Ce magistrat a rendu compte des plaidoiries dans le délibéré de la Cour, composée de :
— M. Christian REMENIERAS, président
— Mme Pascale BEAUDONNET, conseiller
— Mme Sylvie MESLIN, conseiller
GREFFIER, lors des débats : M. M N-O
ARRÊT :
— Contradictoire
— prononcé publiquement par mise à disposition de l’arrêt au greffe de la Cour, les parties en ayant été préalablement avisées dans les conditions prévues au deuxième alinéa de l’article 450 du code de procédure civile.

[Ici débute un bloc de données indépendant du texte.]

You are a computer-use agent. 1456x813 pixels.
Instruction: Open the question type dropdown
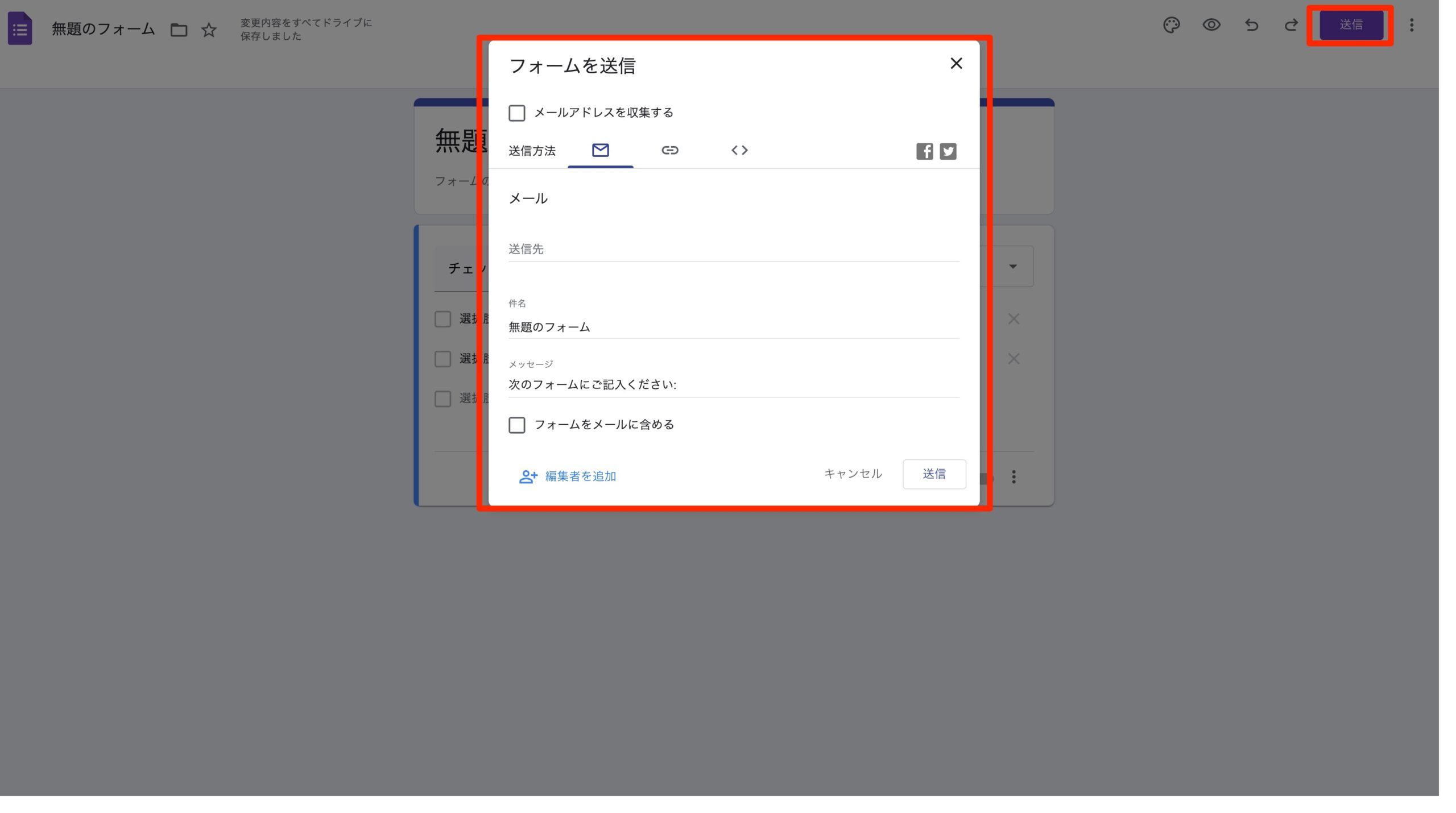click(x=1014, y=266)
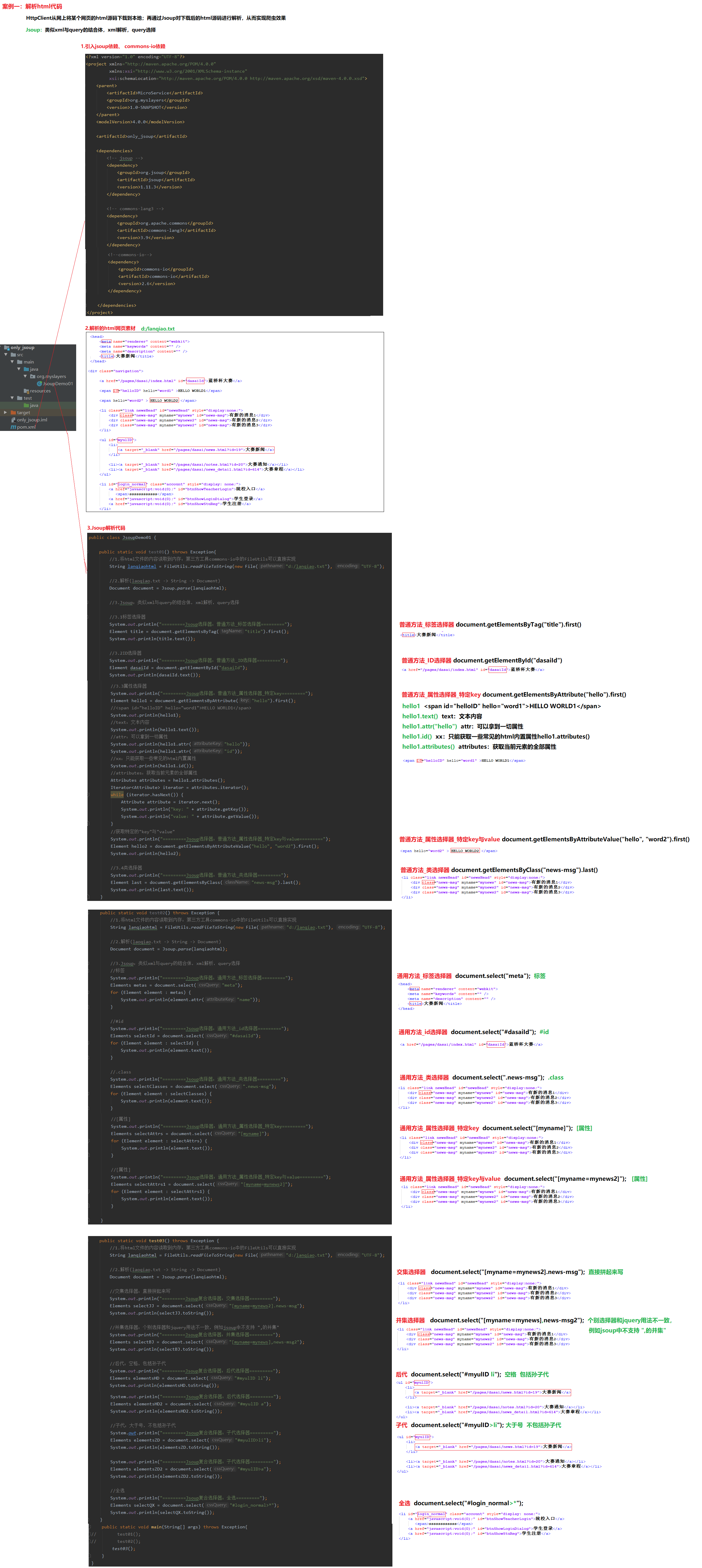This screenshot has width=702, height=1568.
Task: Click the JsoupDemo01 class icon
Action: pos(40,384)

— signé par M. Christian REMENIERAS, président et par M. M N-O, greffier.
* * * * * * * *
Vu l’appel déclaré le 10 août 2011 par Mlle A X venant aux droits de Mlle Z J décédée le XXX, contre le jugement prononcé le 5 juillet 2011 par le tribunal de grande instance de Paris (9e chambre-1re section), dans le différend qui l’oppose au Directeur des services fiscaux de Paris Ouest du chef de rappels de droits au titre de l’impôt sur la fortune concernant les années 2002 à 2005.

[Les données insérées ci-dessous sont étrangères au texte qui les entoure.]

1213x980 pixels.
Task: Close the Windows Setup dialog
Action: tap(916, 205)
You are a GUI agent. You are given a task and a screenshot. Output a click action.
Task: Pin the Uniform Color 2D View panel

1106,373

Vu les dernières écritures déposées le 21 mars 2012 par Mlle A X qui demande qu’il plaise à la cour de :
— vu les conclusions de reprise d’instance, suite au décès de Mademoiselle Z J,
— dire et juger Mademoiselle A X, venant aux droits de Z J recevable et bien fondée,
— dire et juger que la procédure d’imposition est nulle par application de l’article L.80 CA du Livre des procédures fiscales à raison, notamment de son défaut de motivation au sens de l’article L.57 du Livre des procédures fiscales,
— infirmer la décision de rejet du13 Février 2009,
— ordonner en conséquence la décharge des sommes visées dans l’avis de mise en recouvrement soit :
année 2002 : 8 015 euros
année 2003 : 7 486 euros
année 2004 : 6 059 euros,
année 2005 : 5 657 euros
soit au total 27 217 euros,
— condamner la Direction des Services Fiscaux de Paris-Ouest au paiement des intérêts moratoires par application de l’article L.208 du Livre des procédures fiscales,
— condamner la Direction des services fiscaux de Paris-Ouest au paiement de 1 400 euros sur le fondement de l’article 700 du [N]CPC,
— condamner la Direction des services fiscaux de Paris-Ouest en tous dépens, dont distraction au profit de Maître François Teytaud, avocat à la cour, conformément à l’article 699 du CPC.
Vu les uniques conclusions déposées le 4 janvier 2012 par K L des finances publiques d’Ile de France et du Département de Paris qui prie la cour de:
— dire et juger Mademoiselle X mal fondée en son appel du jugement rendu le 5 juillet 2011 par le tribunal de grande instance de Paris,
— l’en débouter ainsi que de toutes ses demandes, fins et conclusions,
— confirmer la décision entreprise,
— condamner l’appelante au paiement de 1 500 euros au titre des frais irrépétibles ainsi qu’aux entiers dépens dont distraction pour ceux la concernant, au profit de la SCP Naboutet-Hatet en application de l’article 699 du code de procédure civile.
Vu la clôture de l’instruction ordonnée le 10 avril 2012.
SUR CE,
La cour se réfère au jugement déféré pour un plus ample exposé des faits constants, des prétentions initiales de Mlle A X venant aux droits de Mme Z J et des données procédurales de la présente cause.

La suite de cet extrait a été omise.